Continuing the "Realities of Self-Editing" series, have you heard of the rule of two, that it's best to keep no more than two paragraphs of the same type beside each other? Jami Gold recently reminded me about it.
This guideline works as a general rule of thumb for many genres, fiction and non-fiction alike. The goal is to keep things 1) clear and 2) interesting for the reader.
The paragraph "type" is its function: dialogue, narrative, action, exposition, thoughts, backstory, etc. (Note that in non-fiction, things like definition, explanation, and quotation apply.)
So, do you have more than two paragraphs of dialogue in a row? There should probably be some action or POV emotion in there.
Have you a block quote in your essay? Does it truly need to be that long?
Some genres and audiences can go beyond the rule of two for particular types of paragraphs. High fantasy, for example, can be heavier on the description and exposition, while a thriller might go above and beyond on the backstory.
The rule of two is simple. Applying it, though, can be a bit more difficult.
First, you have to know what your intended audience will expect and accept.
Second, you have to be able to see the different paragraph types. Some folks eyeball it. Others use different-colored highlighters to mark every piece of their text according to what type it is. (This highlighted copy might be a print copy, or it might be a draft that's in their word processor, taking advantage of the highlighter function.)
Most likely, you'll have some type(s) of paragraphs that you're prone to overusing, and others you're prone to underusing. The POV you write in can influence this.
But there's a way to help yourself write more balanced text, and here's the most efficient method I've found: Make yourself write a short story in the opposite extreme.
For example, I'm prone to text that's heavy on the dialogue and light on the setting. (You should see the original version of A Fistful of Fire.) When I realized that, I made myself write a short story that's almost all monologue and description.
That short story's actually how I got started writing scripts, since I was struggling with one aspect of it and my English professor at the time said I'd combined short story and playwriting techniques.
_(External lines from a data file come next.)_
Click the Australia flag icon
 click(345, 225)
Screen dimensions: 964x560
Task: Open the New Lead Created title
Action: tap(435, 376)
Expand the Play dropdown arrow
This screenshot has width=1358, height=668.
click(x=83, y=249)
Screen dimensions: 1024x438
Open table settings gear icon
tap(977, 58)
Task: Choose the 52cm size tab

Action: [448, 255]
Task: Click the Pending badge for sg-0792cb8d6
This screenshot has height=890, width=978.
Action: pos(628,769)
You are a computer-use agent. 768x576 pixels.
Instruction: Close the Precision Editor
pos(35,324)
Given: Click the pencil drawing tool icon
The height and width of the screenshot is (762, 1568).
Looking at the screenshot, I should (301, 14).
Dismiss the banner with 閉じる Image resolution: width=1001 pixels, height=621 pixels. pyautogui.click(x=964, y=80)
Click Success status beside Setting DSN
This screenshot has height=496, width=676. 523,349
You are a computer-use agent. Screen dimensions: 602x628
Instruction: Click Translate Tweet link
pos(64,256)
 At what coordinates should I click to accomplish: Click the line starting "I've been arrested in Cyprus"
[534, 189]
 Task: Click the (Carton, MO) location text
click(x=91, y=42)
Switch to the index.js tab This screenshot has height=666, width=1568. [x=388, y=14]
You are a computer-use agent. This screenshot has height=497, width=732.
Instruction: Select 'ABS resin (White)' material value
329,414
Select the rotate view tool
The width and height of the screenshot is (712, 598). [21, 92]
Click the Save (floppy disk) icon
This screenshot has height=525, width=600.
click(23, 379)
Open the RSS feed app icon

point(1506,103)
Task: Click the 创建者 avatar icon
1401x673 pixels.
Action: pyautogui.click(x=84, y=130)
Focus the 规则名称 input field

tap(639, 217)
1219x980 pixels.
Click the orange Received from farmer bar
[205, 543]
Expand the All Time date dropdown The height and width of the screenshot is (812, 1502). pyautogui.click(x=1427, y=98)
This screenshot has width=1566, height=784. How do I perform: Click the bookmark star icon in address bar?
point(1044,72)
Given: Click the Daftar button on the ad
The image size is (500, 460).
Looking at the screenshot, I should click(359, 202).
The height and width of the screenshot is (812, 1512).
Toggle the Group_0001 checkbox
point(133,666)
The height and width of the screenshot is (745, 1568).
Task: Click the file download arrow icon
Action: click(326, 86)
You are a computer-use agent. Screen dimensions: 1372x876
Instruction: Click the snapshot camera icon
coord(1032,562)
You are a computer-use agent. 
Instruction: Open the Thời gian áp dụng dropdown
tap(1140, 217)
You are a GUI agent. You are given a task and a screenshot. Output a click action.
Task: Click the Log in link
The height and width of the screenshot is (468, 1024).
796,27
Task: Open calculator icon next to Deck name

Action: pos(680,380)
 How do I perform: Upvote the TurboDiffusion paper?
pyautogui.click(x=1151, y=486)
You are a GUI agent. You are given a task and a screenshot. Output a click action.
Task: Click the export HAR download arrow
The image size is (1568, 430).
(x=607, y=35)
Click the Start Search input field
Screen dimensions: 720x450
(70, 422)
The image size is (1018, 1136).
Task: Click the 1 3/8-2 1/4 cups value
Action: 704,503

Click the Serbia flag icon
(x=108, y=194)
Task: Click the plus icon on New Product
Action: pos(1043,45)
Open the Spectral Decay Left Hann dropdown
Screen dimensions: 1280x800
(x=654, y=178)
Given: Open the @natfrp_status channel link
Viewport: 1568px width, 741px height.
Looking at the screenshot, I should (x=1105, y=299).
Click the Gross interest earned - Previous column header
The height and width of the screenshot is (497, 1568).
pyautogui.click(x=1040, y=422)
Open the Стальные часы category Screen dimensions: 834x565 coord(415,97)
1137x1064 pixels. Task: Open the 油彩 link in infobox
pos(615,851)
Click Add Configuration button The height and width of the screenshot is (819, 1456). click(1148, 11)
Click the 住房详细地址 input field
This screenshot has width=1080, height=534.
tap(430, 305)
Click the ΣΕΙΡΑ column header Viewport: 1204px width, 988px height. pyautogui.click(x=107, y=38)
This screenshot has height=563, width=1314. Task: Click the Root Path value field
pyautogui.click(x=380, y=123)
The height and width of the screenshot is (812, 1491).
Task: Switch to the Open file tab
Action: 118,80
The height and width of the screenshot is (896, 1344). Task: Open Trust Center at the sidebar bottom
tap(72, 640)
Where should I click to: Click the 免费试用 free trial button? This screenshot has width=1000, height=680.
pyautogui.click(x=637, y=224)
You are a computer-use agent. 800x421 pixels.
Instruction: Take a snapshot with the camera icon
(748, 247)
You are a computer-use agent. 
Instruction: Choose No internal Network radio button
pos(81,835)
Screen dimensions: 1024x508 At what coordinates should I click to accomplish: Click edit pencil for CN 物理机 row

I had no clue how to write a play, so I signed up for the playwriting class, the following term. And therein discovered I'm pretty good at scripts.
Writing a short story in the opposite extreme does a world of good. I'm actually due for writing another one.
Do you use the rule of two or some other rule of thumb when looking at your writing? Can you think of genre exceptions to the rule of two?
*Explanation is not a paragraph type and should be avoided, unless you're writing a Sherlock Holmes-type mystery. Even then, be careful not to overdo it.